— Task material —

+--

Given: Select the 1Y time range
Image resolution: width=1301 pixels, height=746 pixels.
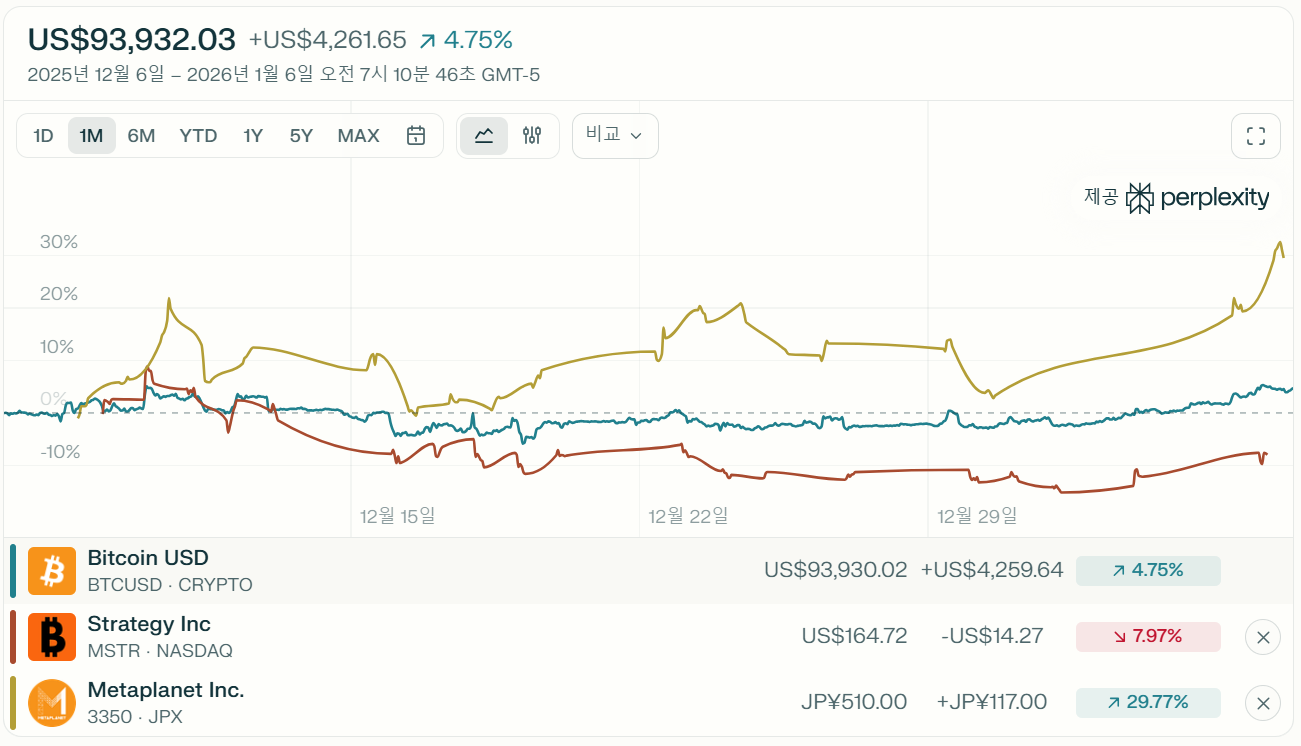Looking at the screenshot, I should coord(253,136).
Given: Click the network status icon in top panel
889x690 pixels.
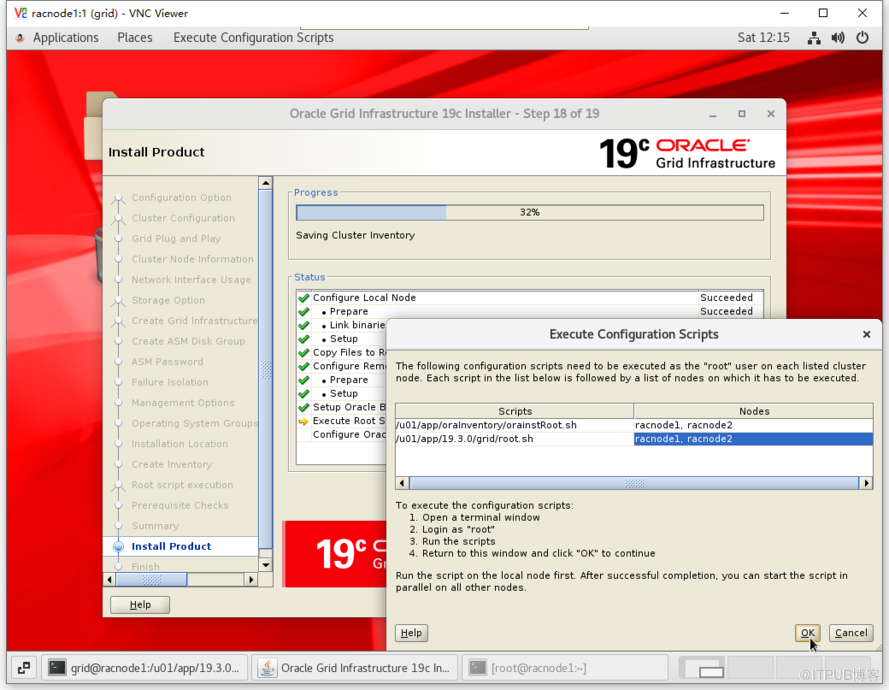Looking at the screenshot, I should pyautogui.click(x=814, y=38).
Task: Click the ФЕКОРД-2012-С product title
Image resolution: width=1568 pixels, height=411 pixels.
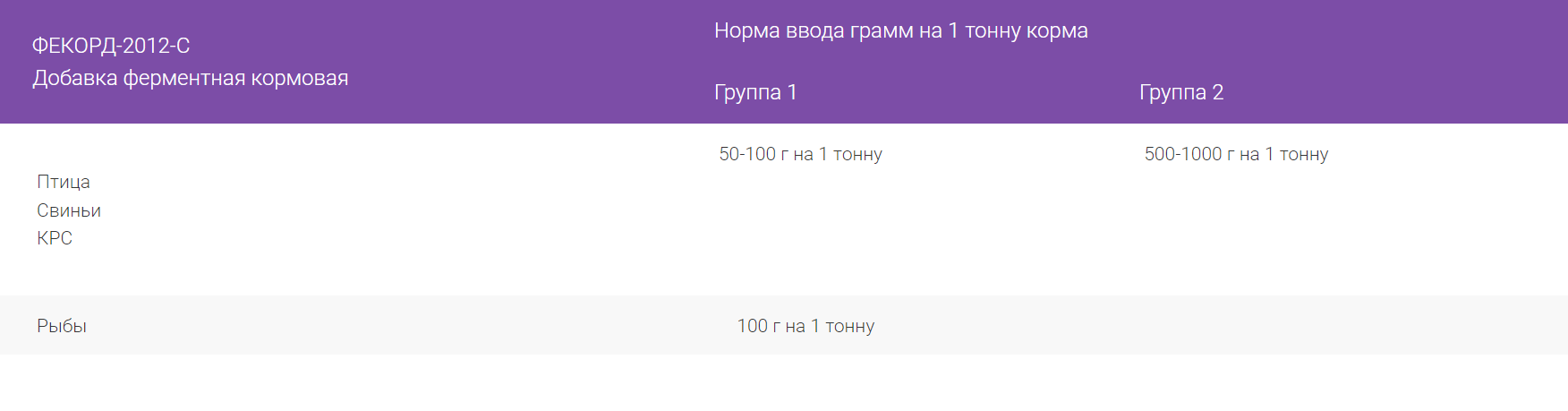Action: (111, 46)
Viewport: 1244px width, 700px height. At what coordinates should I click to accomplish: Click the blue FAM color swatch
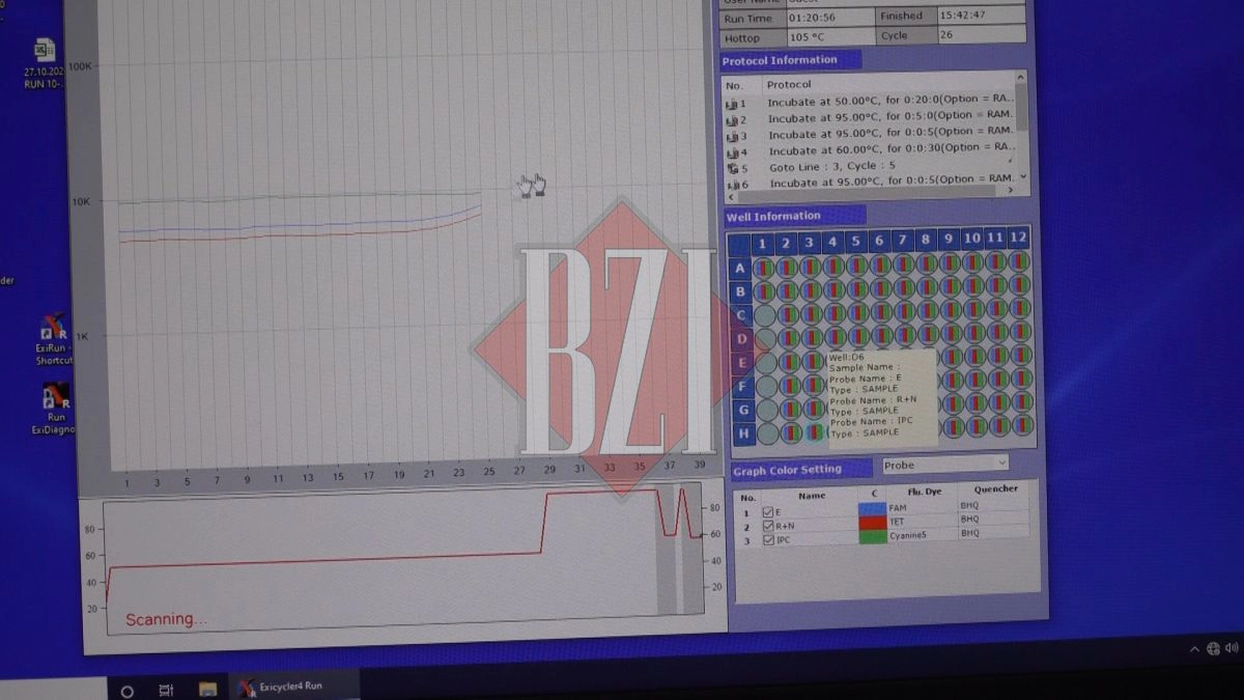[871, 508]
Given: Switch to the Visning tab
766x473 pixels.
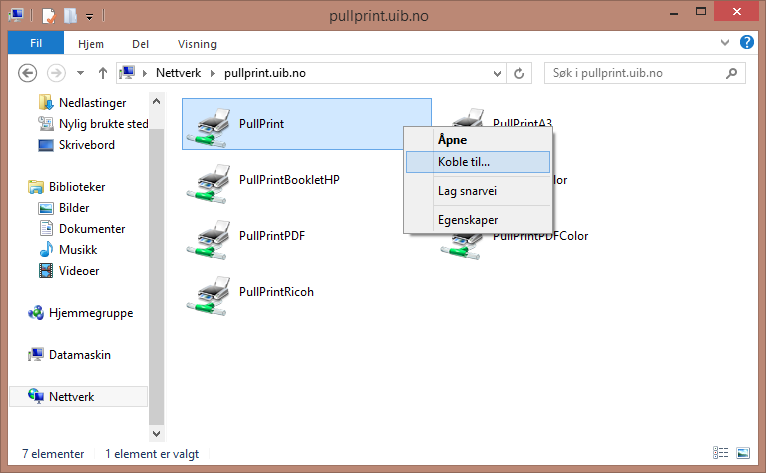Looking at the screenshot, I should (x=197, y=44).
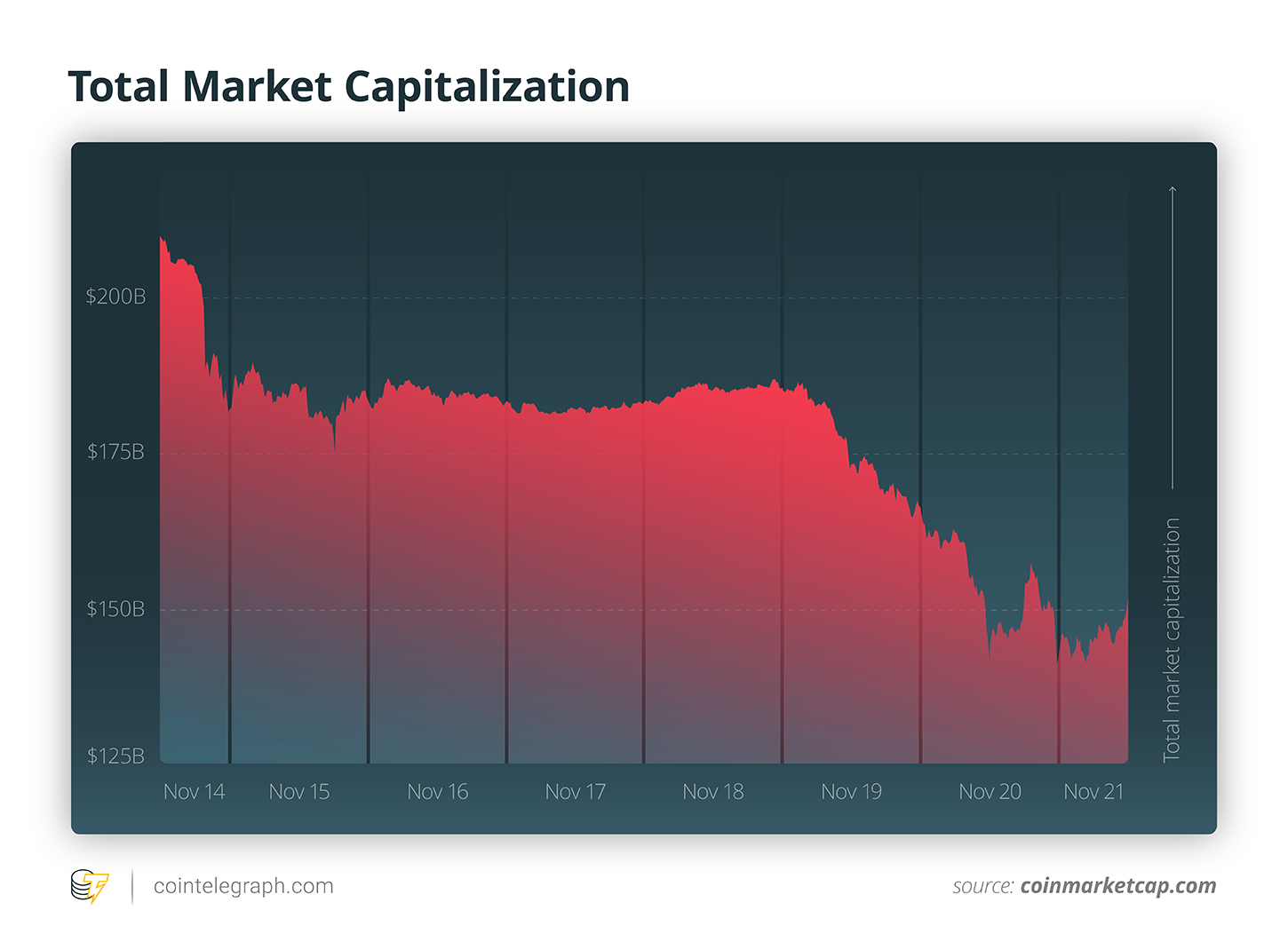1288x950 pixels.
Task: Select the Nov 21 date label
Action: coord(1093,791)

+--

— Problem description —
Find the line with "Given: Click the" in the data above, and from there retype each line exactly through the line with "Given: Switch to the Visning tab", skipping the pictures along the way.

— Solved problem —
Given: Click the network status icon in top panel
889x690 pixels.
Looking at the screenshot, I should pyautogui.click(x=814, y=38).
Task: Click the ФЕКОРД-2012-С product title
Image resolution: width=1568 pixels, height=411 pixels.
Action: (111, 46)
Viewport: 1244px width, 700px height. At what coordinates should I click to accomplish: Click the blue FAM color swatch
[871, 508]
Given: Switch to the Visning tab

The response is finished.